Add-AzureRmServiceFabricApplicationCertificate
Add a new certificate to the Virtual Machine Scale Set(s) that make up the cluster. The certificate is intended to be used as an application certificate.
Warning
The AzureRM PowerShell module has been officially deprecated as of February 29, 2024. Users are advised to migrate from AzureRM to the Az PowerShell module to ensure continued support and updates.

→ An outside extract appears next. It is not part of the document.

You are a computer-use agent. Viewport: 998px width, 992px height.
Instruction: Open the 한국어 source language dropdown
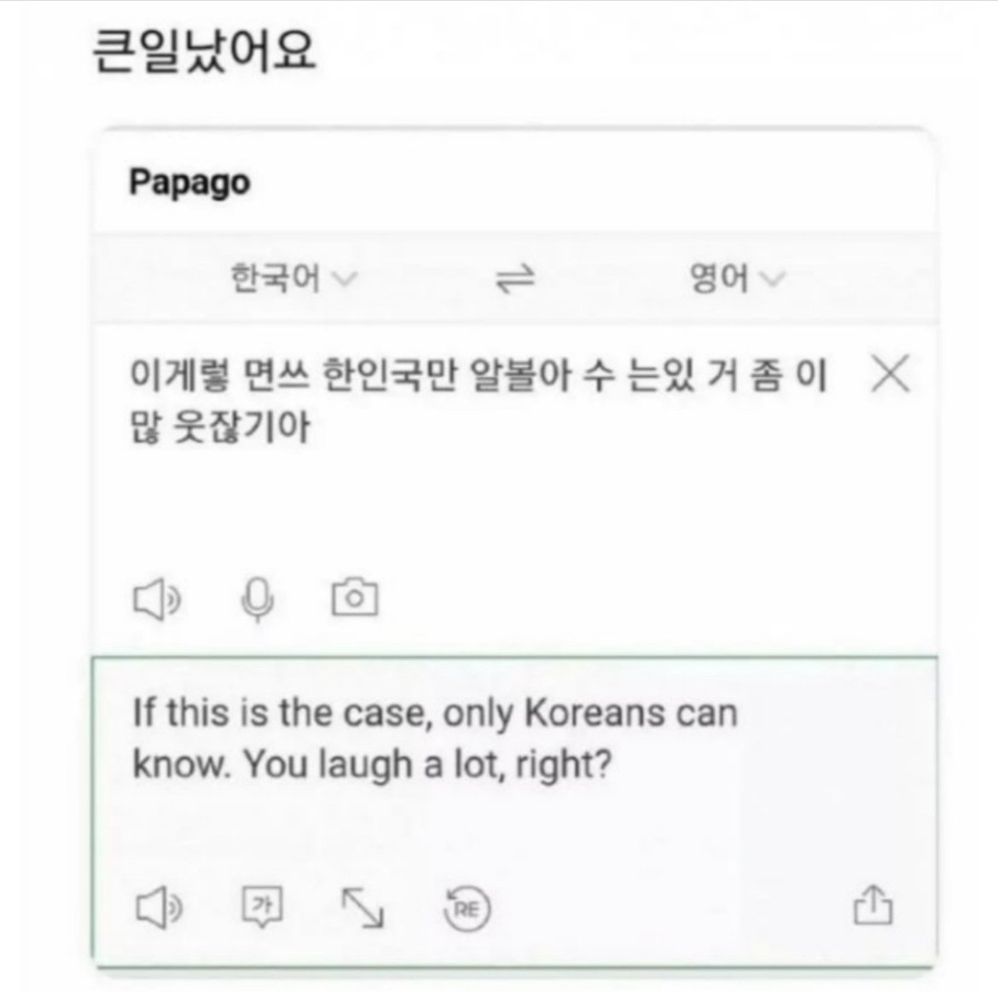tap(293, 278)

Although the AzureRM module may still function, it's no longer maintained or supported, placing any continued use at the user's discretion and risk. Please refer to our migration resources for guidance on transitioning to the Az module.
Syntax
Add-AzureRmServiceFabricApplicationCertificate
[-ResourceGroupName] <String>
[-Name] <String>
-SecretIdentifier <String>
[-DefaultProfile <IAzureContextContainer>]
[-WhatIf]
[-Confirm]
[<CommonParameters>] Add-AzureRmServiceFabricApplicationCertificate
[-ResourceGroupName] <String>
[-Name] <String>
[-KeyVaultResouceGroupName <String>]
[-KeyVaultName <String>]
[-CertificateOutputFolder <String>]
[-CertificatePassword <SecureString>]
-CertificateSubjectName <String>
[-DefaultProfile <IAzureContextContainer>]
[-WhatIf]
[-Confirm]
[<CommonParameters>] Add-AzureRmServiceFabricApplicationCertificate
[-ResourceGroupName] <String>
[-Name] <String>
[-KeyVaultResouceGroupName <String>]
[-KeyVaultName <String>]
-CertificateFile <String>
[-CertificatePassword <SecureString>]
[-DefaultProfile <IAzureContextContainer>]
[-WhatIf]
[-Confirm]
[<CommonParameters>] Description
Use Add-AzureRmServiceFabricApplicationCertificate to install a certificate to all nodes in the cluster. You can specify a certificate you already have or have the system generate a new one for you, and upload it to a new or existing Azure key vault.
Examples
Example 1
PS c:> Add-AzureRmServiceFabricApplicationCertificate -ResourceGroupName 'Group1' -Name 'Contoso01SFCluster' -SecretIdentifier 'https://contoso03vault.vault.azure.net/secrets/contoso03vaultrg/7f7de9131c034172b9df37ccc549524f'This command will add a certificate from existing Azure key vault to all node types of the cluster.
Example 2
PS c:\> $pwd = ConvertTo-SecureString -String '123' -AsPlainText -Force
PS C:\> Add-AzureRmServiceFabricApplicationCertificate -ResourceGroupName 'Group2' -Name 'Contoso02SFCluster' -KeyVaultName 'Contoso02Vault' -KeyVaultResouceGroupName 'Contoso02VaultRg'
-CertificateSubjectName 'cn=Contoso.com' -CertificateOutputFolder 'c:\test' -CertificatePassword $pwdThis command will create a self-signed certificate in the Azure key vault with the key vault resource group name and key vault Name, installs to all node types of the cluster, and downloads the certificate under folder 'c:\test'. The name of the certificate downloaded is same as the name of key vault certificate.
Parameters
-CertificateFile
The existing certificate file path.
| Type: | String |
| Aliases: | Source |
| Position: | Named |
| Default value: | None |
| Required: | True |
| Accept pipeline input: | True |
| Accept wildcard characters: | False |
-CertificateOutputFolder
The folder path of the new certificate to be created.
| Type: | String |
| Aliases: | Destination |
| Position: | Named |
| Default value: | None |
| Required: | False |
| Accept pipeline input: | True |
| Accept wildcard characters: | False |
-CertificatePassword
The password of the pfx file.
| Type: | SecureString |
| Aliases: | CertPassword |
| Position: | Named |
| Default value: | None |
| Required: | False |
| Accept pipeline input: | True |
| Accept wildcard characters: | False |
-CertificateSubjectName
The Dns name of the certificate to be created.
| Type: | String |
| Aliases: | Subject |
| Position: | Named |
| Default value: | None |
| Required: | True |
| Accept pipeline input: | True |
| Accept wildcard characters: | False |
-Confirm
Prompts you for confirmation before running the cmdlet.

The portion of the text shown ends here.